At the 5th Systems Software Verification Workshop in 2010, Sinz, Falke and Merz presented1 a model for encoding memory reads and writes as SMT formulas. The model is applied to programs in the LLVM language and allows checking for certain memory protection issues. The goal is to use Bounded Model Checking to find memory protection bugs in C/C++ code. The model has been implemented in a tool called LLBMC.

Their memory model assumes a linear address space in which the heap resides. For each malloc invocation they track the resulting pointer, size of the memory allocation and its status. Every time memory is accessed formulas are added stating that the access is inside a currently allocated space. If one of these formulas can’t be satisfied the program has a bug leading to an out of bounds memory access.

For each call to free the memory model adds a formula stating that the pointer to be freed is currently allocated. In case one of these formulas are unsatisfiable, a double free is possible. Additionally formulas are added to verify that no allocated pointers remain after the program has exited. This allows finding some cases of memory leaks.

The model developed by Sinz et.al. is rather simple and only considers the heap2. Aside from tracking the life cycle of heap pointers from sources to sinks inside a linear address space no assumptions are made. This allows to model to be applied to a wide range of applications written in memory unsafe languages like the C family.

From a security perspective the model has a large drawback that makes it insufficient for finding critical memory corruption bugs: it considers all writes into allocated regions as harmless. Sadly this is not the case. A program that allows writing a code pointer with an attacker controlled value is vulnerable. C++ applications in particular have their heap littered with code pointers in the form of vtable references. The problem becomes even more obvious when we consider the stack. A straight forward extension of the memory model presented by Sinz et.al. to the stack would grant writes to the saved instruction pointer and the saved stack frame bottom pointer.

While forming a good foundation the memory model is not precise enough for finding generic memory corruption vulnerabilities.

Extending The Memory Model

In order to be usable for vulnerability hunting, the model by Sinz et.al. needs to be extended in two ways. First, precise tracking of the stack and second informations about the code pointers in memory.
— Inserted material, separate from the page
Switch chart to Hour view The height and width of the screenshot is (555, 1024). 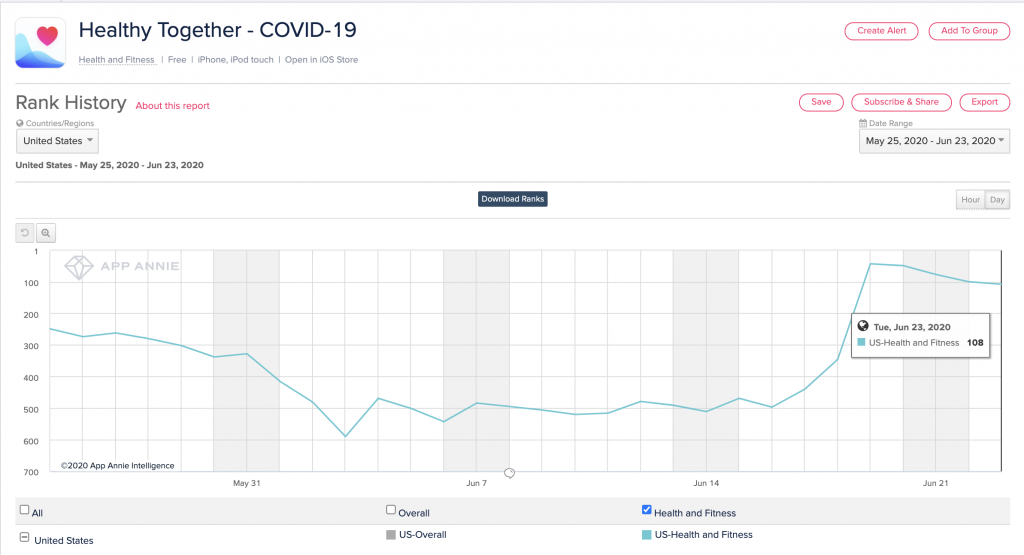coord(970,200)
For identifying code pointers the static analysis developed for CPI3 could be used. The basic idea of CPI is to identify sensitive pointers using static analysis and instrument access to them in order to prevent code flow hijacking attacks like ROP. The static analysis defines pointers that need protection (so called sensitive pointers) recursively. A sensitive pointer is a pointer that either points to code or points to a object that includes another sensitive pointer. The analysis over approximates the set of sensitive pointers by including all pointers that could but may not point to sensitive pointers or code.

Instead of adding instrumentation code around sensitive pointer operation an extended LLBMC would generate formulas that state that it is impossible to write the pointer twice. This way, attacks on vtable pointers can be found by proving one of these formulas as unsatisfiable.
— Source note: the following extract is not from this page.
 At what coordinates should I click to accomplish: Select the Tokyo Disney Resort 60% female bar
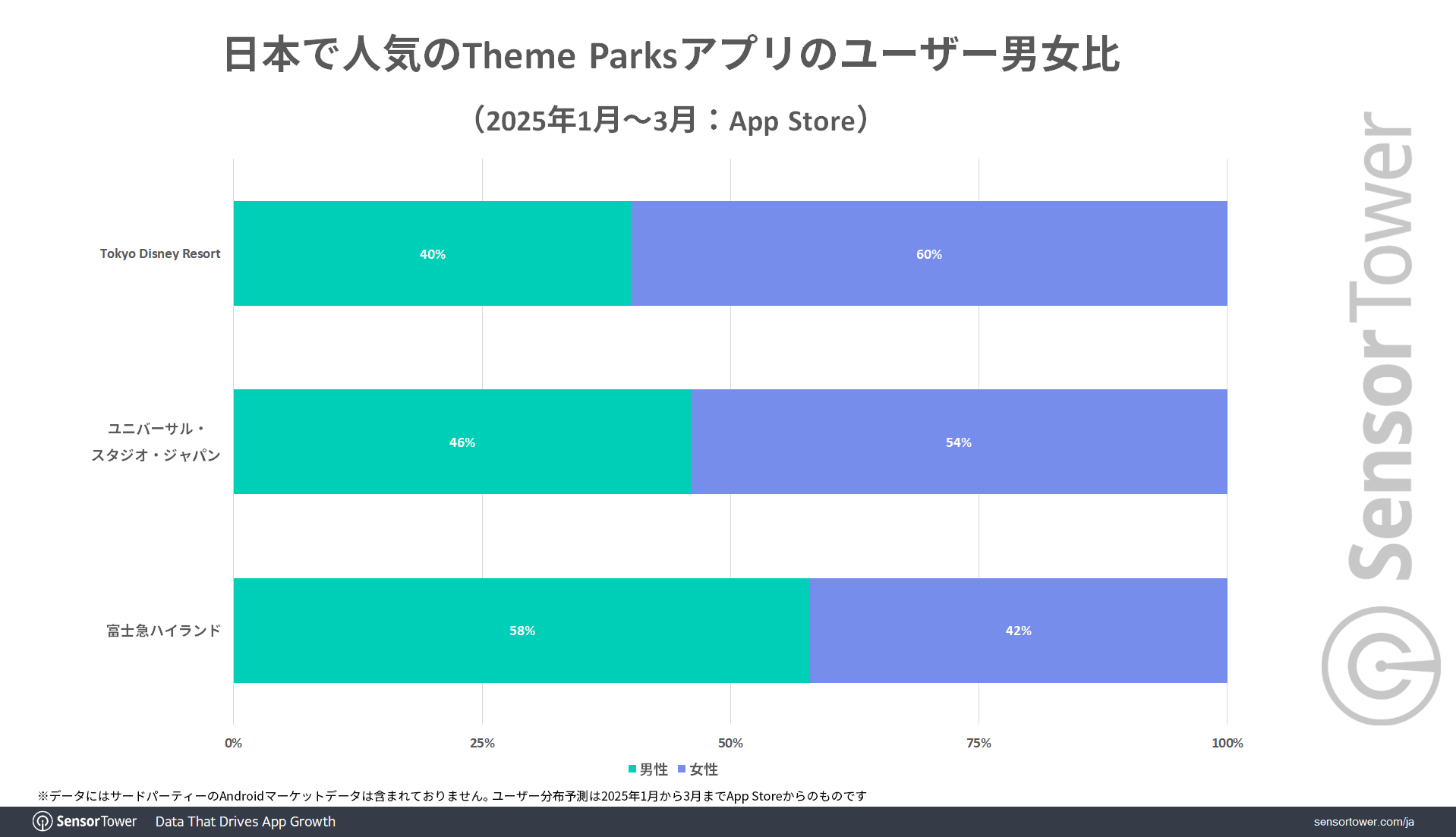(x=928, y=253)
Sadly, this technique only works with heap-allocated objects and does not extend to code pointers on the stack. As LLBMC and CPI both work on LLVM instead of the machine code itself they cannot access the stack layout of functions. Same with calling conventions. These are part of the code generation pass that is done after all LLVM based analysis. So in order to be applied to code pointers on the stack like saved return addresses the analysis needs to work on the generated machine code.

Next Steps

I believe a retrofitting the memory model on something like REIL4 is possible. Type inference would then be used to identify code pointers in the REIL. This will allow to apply the techniques outlined above to machine code. Some kind of heap analysis (points-to, shape, et.al.) could help to recursively identify pointers to sensitive pointers on heap and stack. Additionally this analysis can then be applied to binaries without access to source code.